The task:
Reproduce everything in the data below, from the line containing "Image resolution: width=293" down to the line containing "[x=37, y=17]", both lines included and unchanged, and leave out the pictures.

Given records:
==*==

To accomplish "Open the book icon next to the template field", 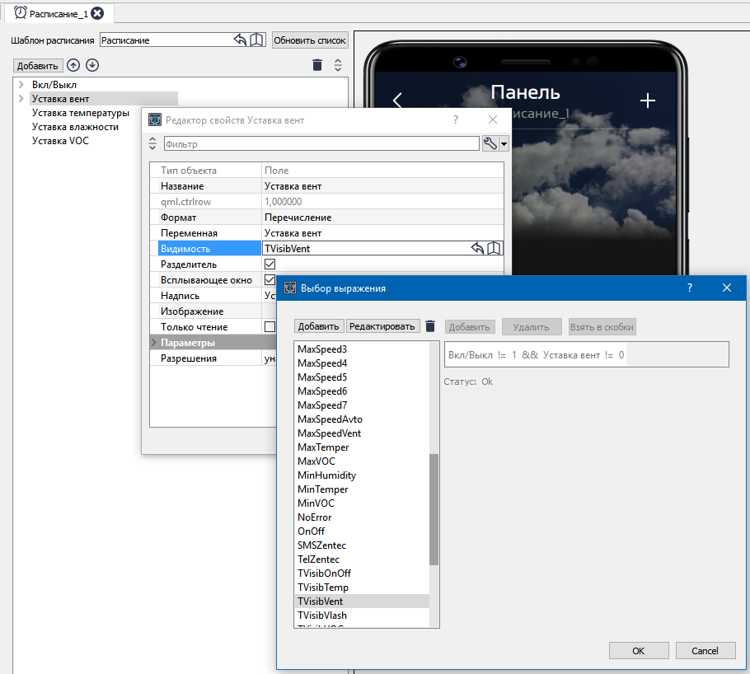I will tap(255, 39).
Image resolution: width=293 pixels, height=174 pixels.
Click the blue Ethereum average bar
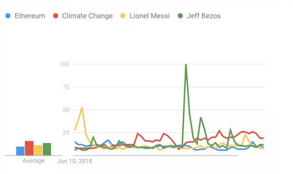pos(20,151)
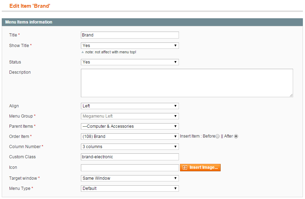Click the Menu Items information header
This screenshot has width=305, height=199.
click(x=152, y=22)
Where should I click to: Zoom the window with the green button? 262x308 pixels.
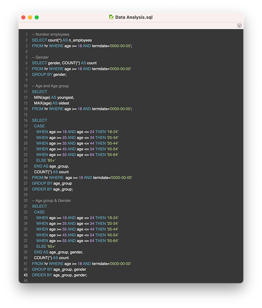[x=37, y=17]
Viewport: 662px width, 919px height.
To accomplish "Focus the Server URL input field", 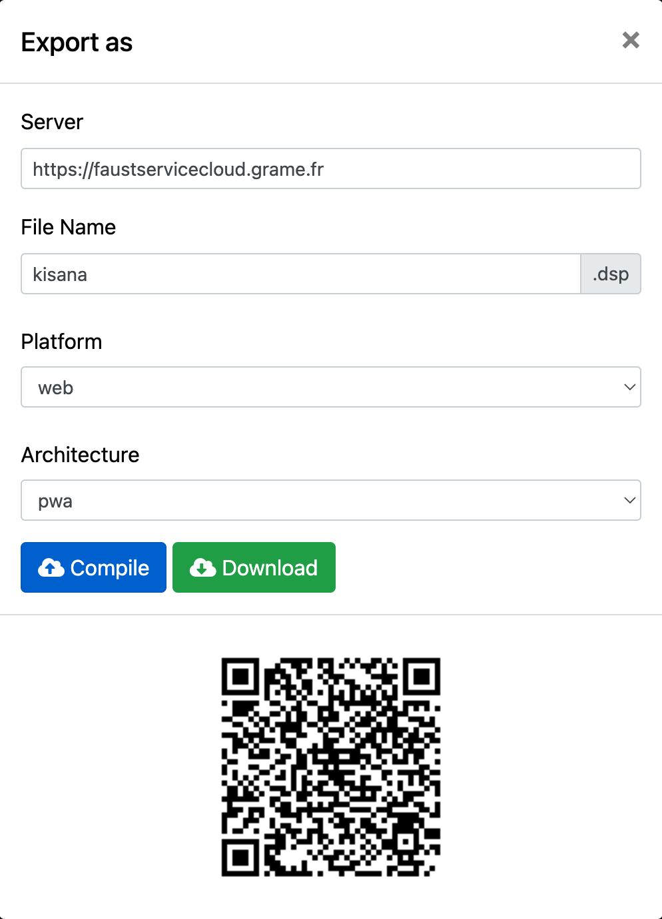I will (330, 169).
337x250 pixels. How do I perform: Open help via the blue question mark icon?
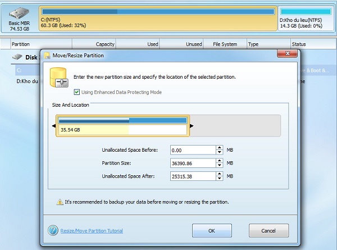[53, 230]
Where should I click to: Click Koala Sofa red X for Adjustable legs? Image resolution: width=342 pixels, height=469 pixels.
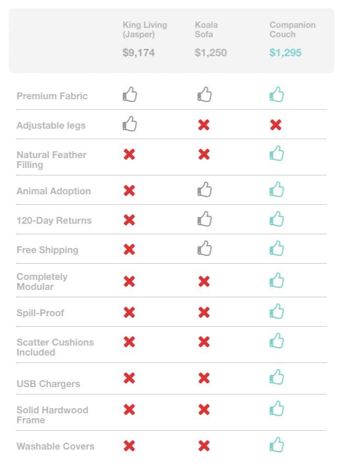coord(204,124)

==*==

Written reply:
Image resolution: width=293 pixels, height=174 pixels.
Click the blue Ethereum average bar
pos(20,151)
Click the Menu Items information header
This screenshot has width=305, height=199.
click(x=152, y=22)
Where should I click to: Zoom the window with the green button? 262x308 pixels.
[x=37, y=17]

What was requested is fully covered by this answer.